- Quora reports security breach affecting 100 million of their users, taking place on November 30.
- Stolen data include usernames, passwords, and user activity on the platform.
- Affected users will have to create new passwords in order to re-login to their accounts.
Adam D’Angelo, CEO of Quora has written a blog post to inform the Quora user base that some of their data were compromised after a malicious third party gained unauthorized access on their database on November 30. In an effort to stay transparent and honest, Quora’s leader enriched the post with key information on what happened, while their internal investigation that will yield more accurate results is still ongoing.
The data that was “hijacked” concerns about 100 million Quora users. The type of data includes names and emails, their encrypted passwords, all of their public content and actions on the platform. Even the upvote/downvote and direct private messages sent or received are included in the leak. Of course, all of the publicly available data was already open to anyone, but sharing a categorized collection of “who posted what” is a serious problem. Anonymous posts on Quora that are not linked to any accounts in the database had nothing to be jeopardized as nothing gets stored, so that’s one category that got away this time.

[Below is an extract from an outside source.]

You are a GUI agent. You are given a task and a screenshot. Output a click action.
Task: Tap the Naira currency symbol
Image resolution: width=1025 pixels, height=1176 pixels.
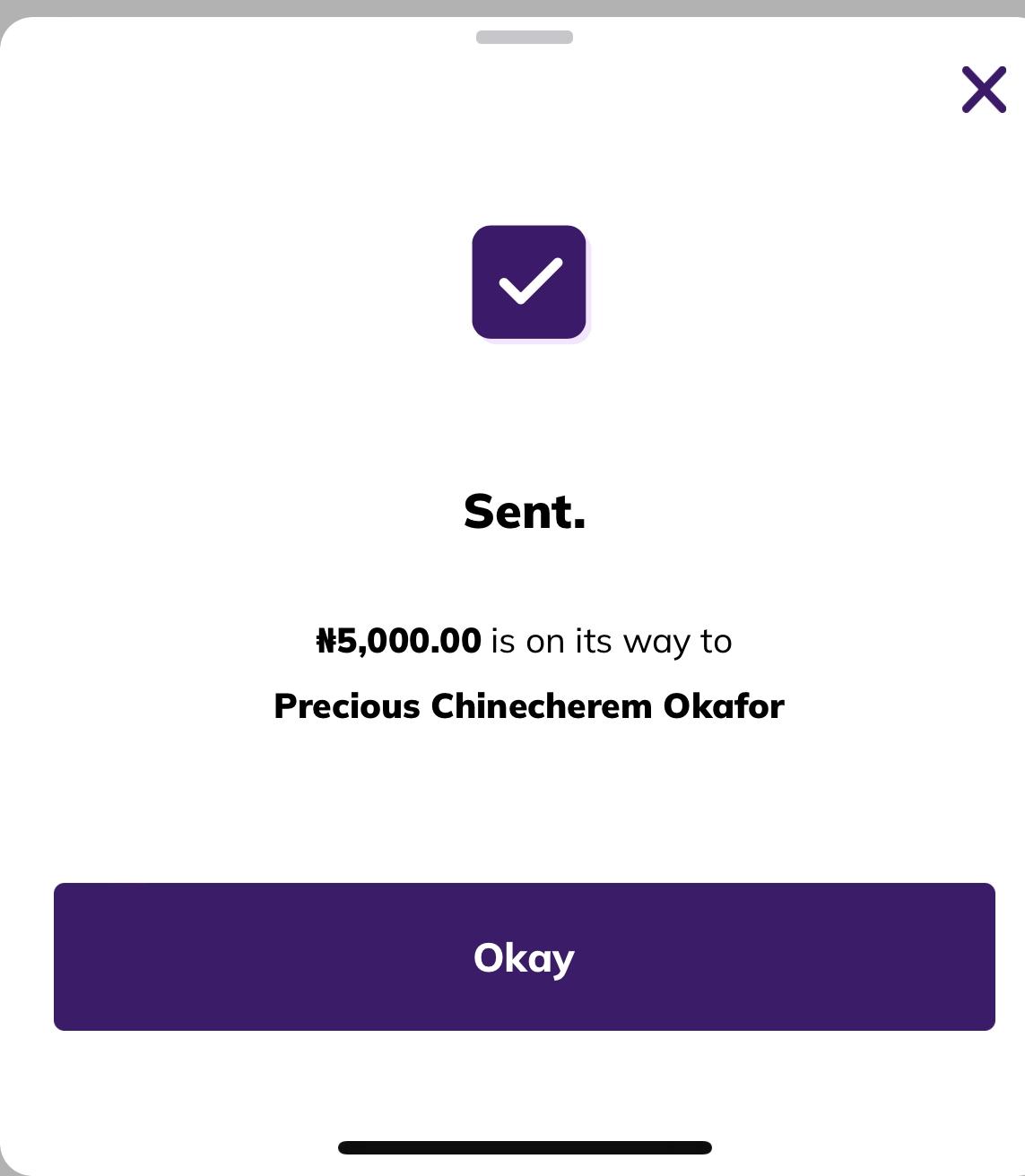pyautogui.click(x=326, y=642)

As the investigation on how the breach happened is still underway, Quora is taking a couple of additional steps to strengthen their security policy. All of the users who have been affected by the breach will be notified via email and logged out of the Quora platform automatically. Their current passwords will be invalidated and they will be prompted to create a new pass. While the compromised passwords are hashed, users will be required to use an entirely new password since hash leakages are not entirely out of the question right now. Further investigation will reveal if the attackers got hold of any backups that will help them get access to the hashed passes.